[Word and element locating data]
————
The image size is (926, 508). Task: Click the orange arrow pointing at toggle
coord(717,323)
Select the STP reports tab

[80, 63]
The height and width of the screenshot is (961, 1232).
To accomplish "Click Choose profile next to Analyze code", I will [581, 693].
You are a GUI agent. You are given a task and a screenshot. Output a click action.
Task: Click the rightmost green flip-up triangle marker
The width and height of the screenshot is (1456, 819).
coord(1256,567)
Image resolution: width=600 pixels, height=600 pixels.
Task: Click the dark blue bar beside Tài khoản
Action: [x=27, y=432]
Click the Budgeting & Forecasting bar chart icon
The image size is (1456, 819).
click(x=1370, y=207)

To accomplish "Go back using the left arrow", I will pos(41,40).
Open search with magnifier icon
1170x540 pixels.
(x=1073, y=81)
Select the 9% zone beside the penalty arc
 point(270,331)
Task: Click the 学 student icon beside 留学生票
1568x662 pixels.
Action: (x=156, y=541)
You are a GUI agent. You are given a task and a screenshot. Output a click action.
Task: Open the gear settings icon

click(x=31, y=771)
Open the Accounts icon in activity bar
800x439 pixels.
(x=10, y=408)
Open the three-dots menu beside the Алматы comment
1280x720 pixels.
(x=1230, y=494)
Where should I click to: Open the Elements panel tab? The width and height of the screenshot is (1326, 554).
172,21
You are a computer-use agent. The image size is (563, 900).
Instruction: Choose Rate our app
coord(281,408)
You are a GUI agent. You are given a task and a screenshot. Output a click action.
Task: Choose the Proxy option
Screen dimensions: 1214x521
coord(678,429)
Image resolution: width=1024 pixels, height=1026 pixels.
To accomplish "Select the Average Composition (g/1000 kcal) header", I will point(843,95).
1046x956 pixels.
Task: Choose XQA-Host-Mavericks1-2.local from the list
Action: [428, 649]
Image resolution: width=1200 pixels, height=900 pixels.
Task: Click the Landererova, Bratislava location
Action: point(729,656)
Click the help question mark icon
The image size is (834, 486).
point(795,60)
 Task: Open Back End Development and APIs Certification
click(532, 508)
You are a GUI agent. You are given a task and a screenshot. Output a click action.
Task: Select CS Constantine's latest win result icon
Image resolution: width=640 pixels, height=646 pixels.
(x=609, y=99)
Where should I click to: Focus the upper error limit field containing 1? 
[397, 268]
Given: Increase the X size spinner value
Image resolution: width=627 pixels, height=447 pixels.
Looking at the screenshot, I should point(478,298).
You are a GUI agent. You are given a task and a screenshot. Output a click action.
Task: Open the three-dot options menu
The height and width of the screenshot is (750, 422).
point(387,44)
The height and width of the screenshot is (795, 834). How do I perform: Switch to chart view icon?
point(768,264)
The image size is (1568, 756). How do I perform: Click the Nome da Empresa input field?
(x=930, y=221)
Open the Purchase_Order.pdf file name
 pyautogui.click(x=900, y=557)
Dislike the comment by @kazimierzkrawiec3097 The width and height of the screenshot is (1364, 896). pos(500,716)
————
## WHAT YOU WILL DO
Output every one of the records above word for word, changing nothing.

## FULL SOLUTION
The image size is (926, 508). Task: Click the orange arrow pointing at toggle
coord(717,323)
Select the STP reports tab

[80, 63]
The height and width of the screenshot is (961, 1232).
To accomplish "Click Choose profile next to Analyze code", I will [581, 693].
You are a GUI agent. You are given a task and a screenshot. Output a click action.
Task: Click the rightmost green flip-up triangle marker
The width and height of the screenshot is (1456, 819).
coord(1256,567)
Image resolution: width=600 pixels, height=600 pixels.
Task: Click the dark blue bar beside Tài khoản
Action: [x=27, y=432]
Click the Budgeting & Forecasting bar chart icon
The image size is (1456, 819).
click(x=1370, y=207)

To accomplish "Go back using the left arrow", I will pos(41,40).
Open search with magnifier icon
1170x540 pixels.
(x=1073, y=81)
Select the 9% zone beside the penalty arc
 point(270,331)
Task: Click the 学 student icon beside 留学生票
1568x662 pixels.
Action: (x=156, y=541)
You are a GUI agent. You are given a task and a screenshot. Output a click action.
Task: Open the gear settings icon

click(x=31, y=771)
Open the Accounts icon in activity bar
800x439 pixels.
(x=10, y=408)
Open the three-dots menu beside the Алматы comment
1280x720 pixels.
(x=1230, y=494)
Where should I click to: Open the Elements panel tab? The width and height of the screenshot is (1326, 554).
172,21
You are a computer-use agent. The image size is (563, 900).
Instruction: Choose Rate our app
coord(281,408)
You are a GUI agent. You are given a task and a screenshot. Output a click action.
Task: Choose the Proxy option
Screen dimensions: 1214x521
coord(678,429)
Image resolution: width=1024 pixels, height=1026 pixels.
To accomplish "Select the Average Composition (g/1000 kcal) header", I will point(843,95).
1046x956 pixels.
Task: Choose XQA-Host-Mavericks1-2.local from the list
Action: [428, 649]
Image resolution: width=1200 pixels, height=900 pixels.
Task: Click the Landererova, Bratislava location
Action: point(729,656)
Click the help question mark icon
The image size is (834, 486).
point(795,60)
 Task: Open Back End Development and APIs Certification
click(532, 508)
You are a GUI agent. You are given a task and a screenshot. Output a click action.
Task: Select CS Constantine's latest win result icon
Image resolution: width=640 pixels, height=646 pixels.
(x=609, y=99)
Where should I click to: Focus the upper error limit field containing 1? 
[397, 268]
Given: Increase the X size spinner value
Image resolution: width=627 pixels, height=447 pixels.
Looking at the screenshot, I should point(478,298).
You are a GUI agent. You are given a task and a screenshot. Output a click action.
Task: Open the three-dot options menu
The height and width of the screenshot is (750, 422).
point(387,44)
The height and width of the screenshot is (795, 834). How do I perform: Switch to chart view icon?
point(768,264)
The image size is (1568, 756). How do I perform: Click the Nome da Empresa input field?
(x=930, y=221)
Open the Purchase_Order.pdf file name
 pyautogui.click(x=900, y=557)
Dislike the comment by @kazimierzkrawiec3097 The width and height of the screenshot is (1364, 896). pos(500,716)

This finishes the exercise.